__TASK__
From the entries, return every line where the string "green" shows up.

-------- DATA UNDER STUDY

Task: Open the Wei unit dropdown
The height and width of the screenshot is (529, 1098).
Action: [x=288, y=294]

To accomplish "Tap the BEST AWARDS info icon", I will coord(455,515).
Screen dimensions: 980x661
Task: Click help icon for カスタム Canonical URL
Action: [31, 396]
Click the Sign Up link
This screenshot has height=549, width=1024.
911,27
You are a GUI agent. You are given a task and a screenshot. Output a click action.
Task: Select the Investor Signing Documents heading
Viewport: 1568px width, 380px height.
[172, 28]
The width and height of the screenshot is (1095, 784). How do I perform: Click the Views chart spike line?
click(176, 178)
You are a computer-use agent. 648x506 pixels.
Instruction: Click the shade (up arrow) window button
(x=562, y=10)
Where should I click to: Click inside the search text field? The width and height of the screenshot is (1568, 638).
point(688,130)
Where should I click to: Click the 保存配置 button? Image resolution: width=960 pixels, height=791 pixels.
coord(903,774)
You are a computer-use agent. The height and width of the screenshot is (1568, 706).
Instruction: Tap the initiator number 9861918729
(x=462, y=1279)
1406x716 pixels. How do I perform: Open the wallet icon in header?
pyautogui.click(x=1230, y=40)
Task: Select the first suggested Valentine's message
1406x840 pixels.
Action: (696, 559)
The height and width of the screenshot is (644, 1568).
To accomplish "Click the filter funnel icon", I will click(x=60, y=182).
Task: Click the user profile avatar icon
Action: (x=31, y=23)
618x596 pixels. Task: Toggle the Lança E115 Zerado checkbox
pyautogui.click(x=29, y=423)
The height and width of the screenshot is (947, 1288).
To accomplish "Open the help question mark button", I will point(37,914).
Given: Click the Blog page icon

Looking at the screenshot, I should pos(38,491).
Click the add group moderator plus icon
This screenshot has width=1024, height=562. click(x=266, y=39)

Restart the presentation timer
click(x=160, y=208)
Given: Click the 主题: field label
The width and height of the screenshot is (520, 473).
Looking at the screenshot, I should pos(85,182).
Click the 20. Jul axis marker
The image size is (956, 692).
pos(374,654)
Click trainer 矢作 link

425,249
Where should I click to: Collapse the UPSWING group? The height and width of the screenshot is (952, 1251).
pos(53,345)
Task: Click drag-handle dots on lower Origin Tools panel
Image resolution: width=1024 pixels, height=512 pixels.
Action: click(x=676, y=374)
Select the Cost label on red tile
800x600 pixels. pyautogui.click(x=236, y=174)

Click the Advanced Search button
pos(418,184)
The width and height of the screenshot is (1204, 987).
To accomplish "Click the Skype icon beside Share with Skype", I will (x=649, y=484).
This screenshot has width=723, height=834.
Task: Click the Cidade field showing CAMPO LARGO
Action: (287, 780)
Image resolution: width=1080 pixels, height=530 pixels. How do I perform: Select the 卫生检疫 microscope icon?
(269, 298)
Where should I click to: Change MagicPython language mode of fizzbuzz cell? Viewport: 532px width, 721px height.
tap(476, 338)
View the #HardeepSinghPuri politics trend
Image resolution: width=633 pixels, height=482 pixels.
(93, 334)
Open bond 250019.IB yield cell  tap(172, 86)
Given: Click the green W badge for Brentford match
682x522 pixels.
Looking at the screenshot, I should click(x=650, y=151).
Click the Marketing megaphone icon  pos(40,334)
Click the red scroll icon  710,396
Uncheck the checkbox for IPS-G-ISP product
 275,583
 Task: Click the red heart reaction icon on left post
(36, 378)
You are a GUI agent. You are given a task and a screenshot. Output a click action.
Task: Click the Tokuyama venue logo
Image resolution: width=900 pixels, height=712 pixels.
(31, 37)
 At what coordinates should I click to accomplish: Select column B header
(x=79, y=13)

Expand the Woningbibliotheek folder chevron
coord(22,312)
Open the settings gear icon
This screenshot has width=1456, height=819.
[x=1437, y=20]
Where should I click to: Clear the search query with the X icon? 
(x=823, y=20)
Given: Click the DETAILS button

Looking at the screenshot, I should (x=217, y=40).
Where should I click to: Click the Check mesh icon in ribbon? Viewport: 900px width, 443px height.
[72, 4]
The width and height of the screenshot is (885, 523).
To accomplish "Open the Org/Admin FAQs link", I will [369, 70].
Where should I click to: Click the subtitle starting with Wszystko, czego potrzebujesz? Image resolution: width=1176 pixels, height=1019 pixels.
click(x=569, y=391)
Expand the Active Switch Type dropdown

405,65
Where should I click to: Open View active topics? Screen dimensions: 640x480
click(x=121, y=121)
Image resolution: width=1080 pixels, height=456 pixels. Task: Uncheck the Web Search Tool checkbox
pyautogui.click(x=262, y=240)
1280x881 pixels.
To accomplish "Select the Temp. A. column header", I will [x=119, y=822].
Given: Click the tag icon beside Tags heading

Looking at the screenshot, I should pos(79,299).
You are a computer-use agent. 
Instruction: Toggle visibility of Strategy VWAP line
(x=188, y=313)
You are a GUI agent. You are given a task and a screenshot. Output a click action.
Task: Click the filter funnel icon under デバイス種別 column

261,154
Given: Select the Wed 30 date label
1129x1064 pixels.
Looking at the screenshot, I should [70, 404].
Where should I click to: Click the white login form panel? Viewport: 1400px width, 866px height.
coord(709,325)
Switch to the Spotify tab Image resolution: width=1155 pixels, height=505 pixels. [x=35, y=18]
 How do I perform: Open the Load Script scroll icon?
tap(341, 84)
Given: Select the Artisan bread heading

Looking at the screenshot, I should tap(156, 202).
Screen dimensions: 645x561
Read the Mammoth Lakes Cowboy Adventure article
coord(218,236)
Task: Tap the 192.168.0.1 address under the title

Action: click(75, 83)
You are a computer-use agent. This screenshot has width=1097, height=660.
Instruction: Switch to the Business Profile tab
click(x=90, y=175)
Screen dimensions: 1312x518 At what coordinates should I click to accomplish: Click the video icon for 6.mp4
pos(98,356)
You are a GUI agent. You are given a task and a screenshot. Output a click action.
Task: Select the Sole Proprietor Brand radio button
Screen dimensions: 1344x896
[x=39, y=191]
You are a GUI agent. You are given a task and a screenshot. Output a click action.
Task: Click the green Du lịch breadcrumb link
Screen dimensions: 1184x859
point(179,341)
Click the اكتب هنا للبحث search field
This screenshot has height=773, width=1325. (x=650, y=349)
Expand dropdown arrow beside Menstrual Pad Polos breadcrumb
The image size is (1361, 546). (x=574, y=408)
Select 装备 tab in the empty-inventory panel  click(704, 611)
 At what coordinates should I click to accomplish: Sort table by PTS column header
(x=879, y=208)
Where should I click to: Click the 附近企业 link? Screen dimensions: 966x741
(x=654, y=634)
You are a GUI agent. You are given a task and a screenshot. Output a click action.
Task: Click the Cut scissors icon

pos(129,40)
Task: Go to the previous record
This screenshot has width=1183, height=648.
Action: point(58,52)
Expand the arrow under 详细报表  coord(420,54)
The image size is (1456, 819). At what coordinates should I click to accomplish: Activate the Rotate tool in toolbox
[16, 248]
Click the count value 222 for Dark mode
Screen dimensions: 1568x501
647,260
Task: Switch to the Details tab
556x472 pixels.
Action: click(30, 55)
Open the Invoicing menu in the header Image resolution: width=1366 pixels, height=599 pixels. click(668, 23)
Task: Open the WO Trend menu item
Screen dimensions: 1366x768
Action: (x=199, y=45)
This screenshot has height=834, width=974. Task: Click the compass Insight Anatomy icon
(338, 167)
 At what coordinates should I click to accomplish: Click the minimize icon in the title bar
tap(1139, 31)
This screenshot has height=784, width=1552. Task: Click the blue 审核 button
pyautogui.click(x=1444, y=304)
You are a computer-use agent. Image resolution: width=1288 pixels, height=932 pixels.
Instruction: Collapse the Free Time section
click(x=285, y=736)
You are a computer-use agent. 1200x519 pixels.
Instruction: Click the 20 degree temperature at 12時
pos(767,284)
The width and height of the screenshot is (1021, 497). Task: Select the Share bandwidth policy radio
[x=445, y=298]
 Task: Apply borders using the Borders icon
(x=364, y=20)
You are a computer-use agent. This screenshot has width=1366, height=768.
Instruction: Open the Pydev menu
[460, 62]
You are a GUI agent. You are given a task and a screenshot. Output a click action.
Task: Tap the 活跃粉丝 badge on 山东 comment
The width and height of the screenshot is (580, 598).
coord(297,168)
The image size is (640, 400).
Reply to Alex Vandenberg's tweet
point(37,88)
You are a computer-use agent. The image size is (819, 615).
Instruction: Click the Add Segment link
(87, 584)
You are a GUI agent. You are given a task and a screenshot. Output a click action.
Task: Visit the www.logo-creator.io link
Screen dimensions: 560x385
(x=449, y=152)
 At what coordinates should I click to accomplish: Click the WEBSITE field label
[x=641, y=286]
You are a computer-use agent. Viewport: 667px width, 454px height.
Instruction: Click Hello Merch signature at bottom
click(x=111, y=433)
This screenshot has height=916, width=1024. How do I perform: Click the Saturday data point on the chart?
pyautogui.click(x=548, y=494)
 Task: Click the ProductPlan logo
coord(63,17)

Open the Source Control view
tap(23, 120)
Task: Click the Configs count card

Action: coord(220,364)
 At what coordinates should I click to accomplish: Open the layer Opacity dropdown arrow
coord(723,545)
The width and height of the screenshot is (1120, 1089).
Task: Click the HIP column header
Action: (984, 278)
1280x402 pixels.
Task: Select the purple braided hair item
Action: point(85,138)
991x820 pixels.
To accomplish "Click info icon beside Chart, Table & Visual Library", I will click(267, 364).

----------------

__SOLUTION FOR THIS EXERCISE__
Given: Click the green W badge for Brentford match
Task: Click the green Du lịch breadcrumb link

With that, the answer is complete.